Alan has appeared in federal and state courts throughout the country. He handles nationwide class actions, multijurisdictional proceedings, and parallel civil, criminal and regulatory actions. He has conducted arbitrations under JAMS, AAA, ICDR and ARIAS rules, and he has managed litigation in foreign countries.
Alan started his career as a law clerk to Second Circuit Chief Judge Wilfred Feinberg and then U.S. Supreme Court Justice William H. Rehnquist. He later served for seven years as a criminal prosecutor with the U.S. Attorney’s Office for the Eastern District of New York, ultimately as Chief of Business & Securities Fraud. He tried to jury verdict and argued on appeal complex market manipulation, securities fraud and mail/wire fraud cases, as well as drug trafficking, money laundering, weapons and continuing criminal enterprise cases.

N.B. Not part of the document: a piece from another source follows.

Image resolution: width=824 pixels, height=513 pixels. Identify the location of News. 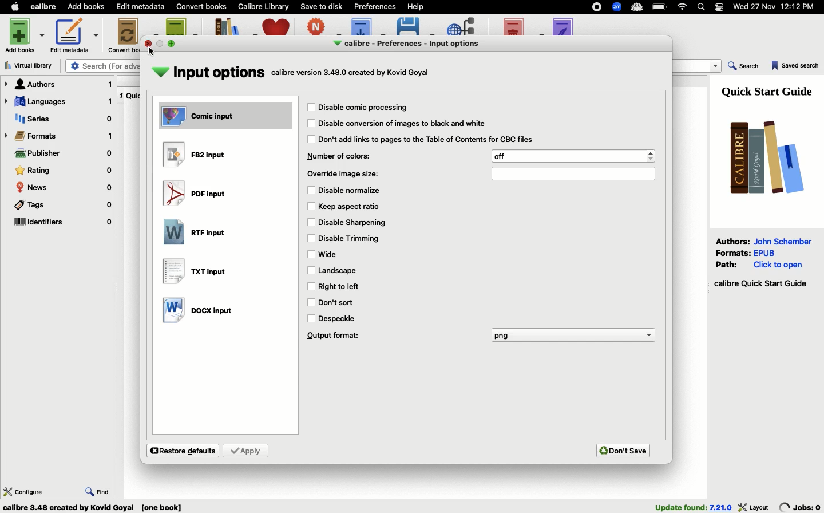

Representative clients for whom Alan has litigated major civil cases include the New York Yankees, YES Network, NASCAR, Zurich Insurance, John Hancock, Lincoln Financial, Voya and Caithness Energy. He has participated in important cases for Goldman Sachs, Oracle, Continental Airlines, IBM, Polaroid, Avis, Salomon Brothers, the FDIC/RTC and Westinghouse. He also has advised the New York Times, Intertrust Technologies, Loeb Enterprises, Trizec founder Peter Munk, and German media mogul Leo Kirch.
Alan also represents corporations and individuals in grand jury investigations and criminal prosecutions, among them numerous unindicted executives and employees of Galleon Group in the SDNY’s insider trading cases against Galleon founder Rajat Rajaratnam and former McKinsey chair Rajat Gupta.
Alan has lectured on white collar crime at Columbia, Yale and Fordham law schools, the ABA’s White Collar Crime Institute, and St. Gallen University in Switzerland.